Угулявшись и наслушавшись бодрых россказней Овечина, девушка влюблялась в него не на шутку, а меня, так как я был все время рядом и мешал, наверное, по ее разумению, предаваться любови, начинала тихо, а потом и люто ненавидеть. Во всяком случае мне, дураку-агностику, так казалось. И я отирал тыльной стороной ладони свою вечно мокнувшую пегую плешь. Что делать, но я “потел головой”. От “излишков” сомнений, как провозглашал хитро улыбающийся Овечин.

Над нашей троицей все время клубилась красивая грозовая туча, и Овечин трещал, как радиоточка, куда может вот-вот шиндарахнуть неумолимая молния.

– Нет, ты посмотри, ты только посмотри, – звал он громким прекрасным баритоном меня, тыча стилом веточки в чистую снежную шкурку, прикрывающую асфальт бульвара. В том месте, где наш принципиальный политический спор достиг апофеоза.

– Неужели ты думаешь, критикан несчастный, что эта вот наша крестьянка, так сказать, великая русская женщина-хлебороб будет на себя одну-одинешеньку работать лучше-больше-вдохновенней, чем в большом коллективном хозяйстве сразу на всех?!

Он уважительно кивал на матерую десятиметровую тетку-жницу, остервенело тискающую букет колосьев. Она редко колебалась на тяжко дышащем кумачовом гигантском плакате. На фасаде некоего учреждения. С расстояния в три метра на нас смотрела старая ворона. Оля кидала ей клочья булки. Птица хищно склевывала девичьи подачки.

– Если работать, то на общее благо! – провозглашал он в унисон жадному птичьему крику.

– Ведь это всеми классиками доказано как дважды два. У единоличника не может быть никакого энтузиазма. У него иная сквалыжная психология.
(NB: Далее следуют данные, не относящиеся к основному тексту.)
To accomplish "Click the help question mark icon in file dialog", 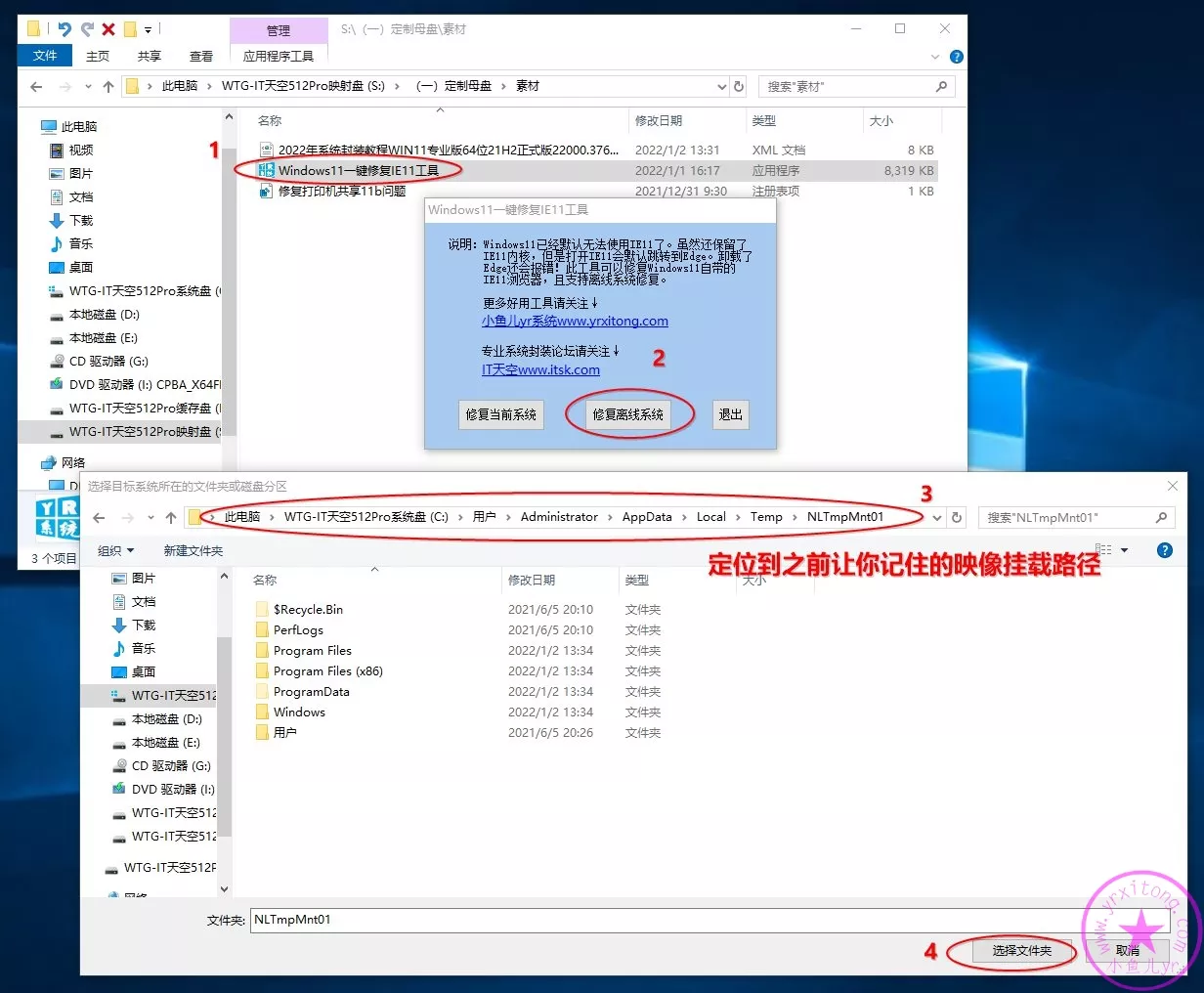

Только голый, неискоренимо циничный расчет сволочи! Единоличный энтузиазм – это вопиющий абсу’д. Вот, ’исую специально для вас, батенька, г’афик.

– Не ’азбаза’ивай на’одное достояние, хлеб наш насущный, това’ищ ба’ышня! – обращался он к девушке, ловко вырывая у нее поуродованную булку.

И он, как древнеегипетский писец, сломанной веткой розового вереска рисовал на снегу плавные непересекающиеся дуги производительности труда лютой, воображаемой, уцелевшей не знамо где единоличницы и простой матерой нашей колхозницы, а их, учти, хлеборобок (говорил он мне, важно вздымая свои густые брови), – пруд пруди.

Графики расходились в разные стороны. Один взметался над другим. Убедительно? Убедительно…

Крыть мне было нечем.

Ворона, встав в профиль, с укоризной поглядывала на нас. Овечин быстро дожевывал ее насущную булку.

Плотный февральский снег искрился в лучах восторга, излучаемых Олей. Она, как линза, концентрировала их.

Только эта смешная картина, деталь далекого прошлого, этот случай колеблется где-то на дне моего сознания, совершенно лишенного к сегодняшнему дню и искры умственного электричества, лишь преисполненного особенной мягкой фокусировки зимнего сфумато. Как незаполнимый ничем другим пробел.

Вот – нежная румяная девушка, вперившаяся в снежный график расширенными линзами очей. Словно под действием легкого наркотика. Словно она преисполнилась обворожительного возбуждения, как Наташа Ростова накануне своего первого взрослого бала. Белая кисея снежка у ее черных ботиночек завивалась неподшитым подолом волшебного платья.

Вот Овечин скользким дельфином ныряет в этом зимнем чаду.

И я видел, что чувствовать такое для него – ни с чем не сравнимое наслаждение – очевидное и пьяное.

Итак, в этих отношениях было много для меня странного. До тех пор, пока я не понял, что необходим ему лишь для того, чтобы посредством меня удвояться, чтобы он был как бы еще и мною, смотрел чрез меня, слушал моим слухом и чувствовал моей неэлектрической душой.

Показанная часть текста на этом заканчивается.